Dans les comptes, la nouvelle stratégie devrait néanmoins se traduire par un plan d’économies de 50 millions d’euros d’ici 2024. 

Sur un effectif total 12.850 salariés, le groupe annonce que 220 postes vont être supprimés au siège, «dont 40 sont déjà vacants. La majorité sera en France et le reste en Hollande». 

L’objectif, selon Yann Caillère, «c’est d’augmenter notre bénéfice opérationnel courant (Ebit) d’au moins 150 millions d’euros». 

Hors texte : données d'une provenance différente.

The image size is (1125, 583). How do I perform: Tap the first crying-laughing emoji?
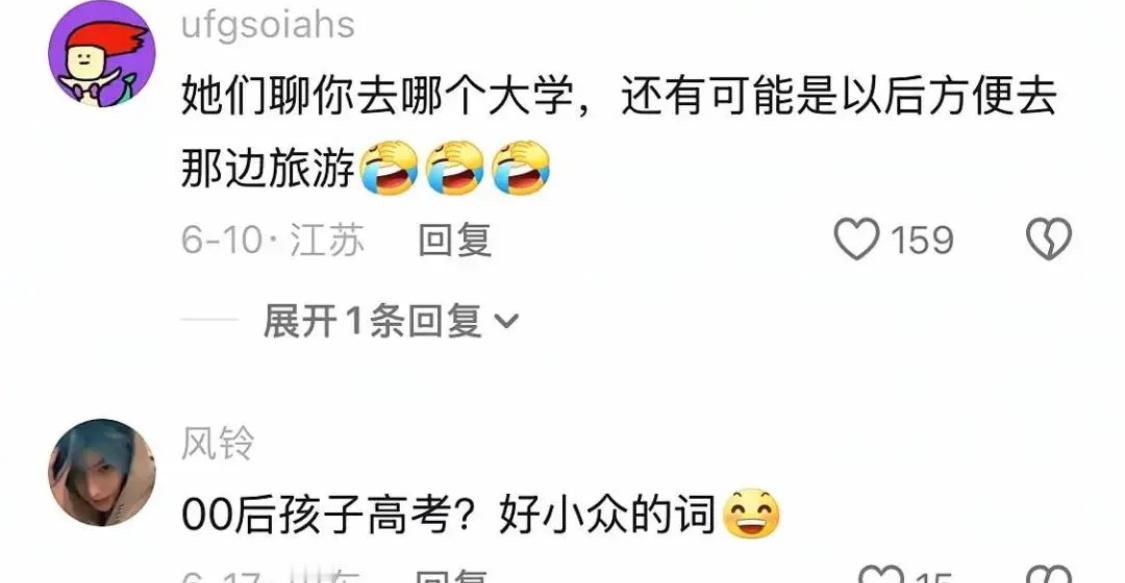point(389,168)
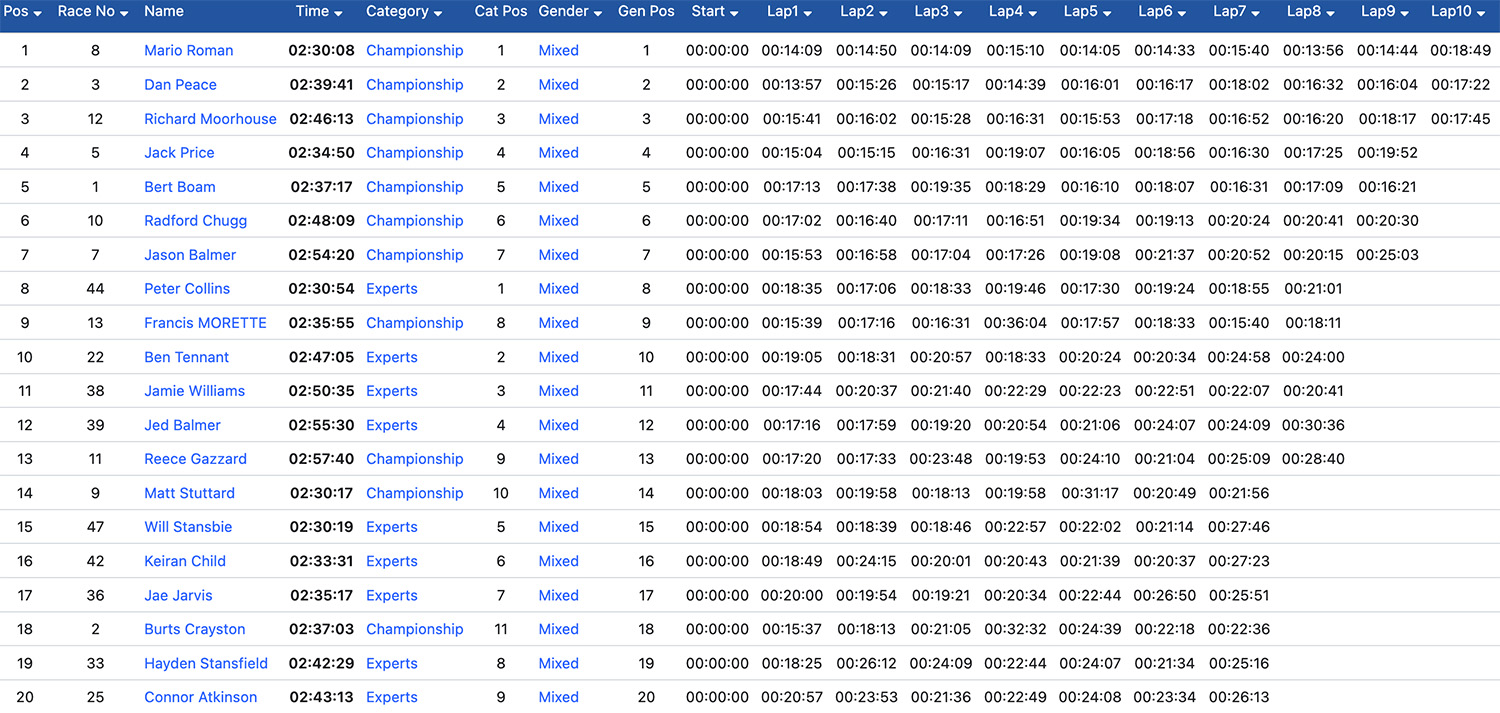Open the Experts category link for Peter Collins
The width and height of the screenshot is (1500, 713).
tap(391, 288)
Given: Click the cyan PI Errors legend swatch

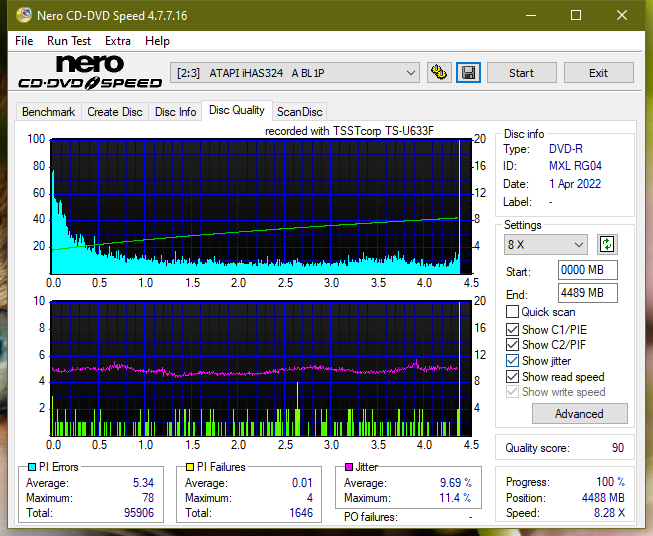Looking at the screenshot, I should click(x=32, y=467).
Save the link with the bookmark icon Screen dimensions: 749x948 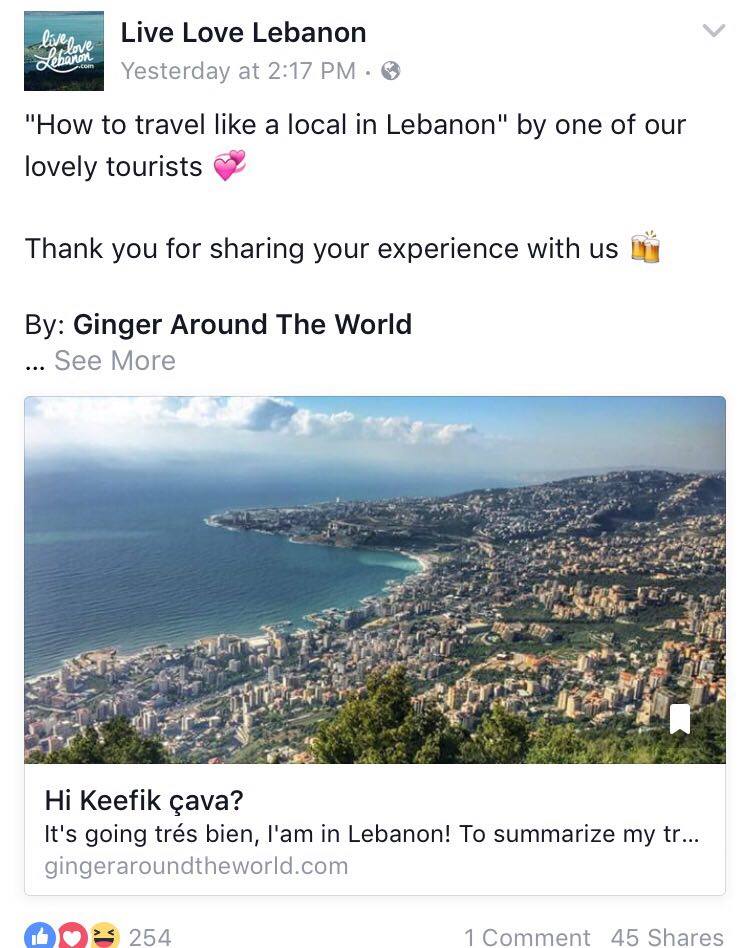pos(680,719)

L’an dernier, cet Ebit s’était établi à 30,9 millions d’euros, après avoir quasiment triplé sur un an, tandis que Pierre et Vacances-Center Parcs (PVCP) réduisait sa perte nette annuelle de 46 à 33 millions d’euros. 

Dès l’exercice 2020-2021, «on doit redevenir profitables, en 2022 la marge opérationnelle courante devrait être de 5%, et on vise une marge à plus de 9% pour 2024» pour les activités Tourisme, principal métier du groupe, précise M. Caillère. 

Le groupe est déjà sous le coup d’un plan de transformation lancé en novembre 2019 par Olivier Brémond, fils du président-fondateur Gérard Brémond, qui n’est cependant resté qu’une année au poste de directeur général, après avoir mené toute sa carrière dans la production audiovisuelle. 

Il est depuis passé dans la holding familiale du groupe. 

Son successeur depuis septembre, Yann Caillère, dont le projet stratégique à horizon 2024 présenté mercredi a été baptisé «Change Up», veut «aller très vite». 

«Le constat était qu’on perdait de l’argent de manière récurrente, et je trouvais aussi que l’organisation n’était pas assez agile et manquait de sens des responsabilités», met en avant cet homme de 66 ans qui a occupé des postes de direction dans plusieurs grands groupes du secteur tourisme, comme Accor, Louvre Hotels, ou encore Disneyland Resort Paris. 

«Comment on va y arriver? Je change l’organisation complètement en créant une holding, légère, et sept «business lines» autonomes avec chacune un patron et un projet» pour les activités Tourisme, soit Center Parcs, Pierre et Vacances, Pierre et Vacances Espagne, maeva.com, Adagio, Senioriales, et enfin la gestion du patrimoine, détaille le directeur général.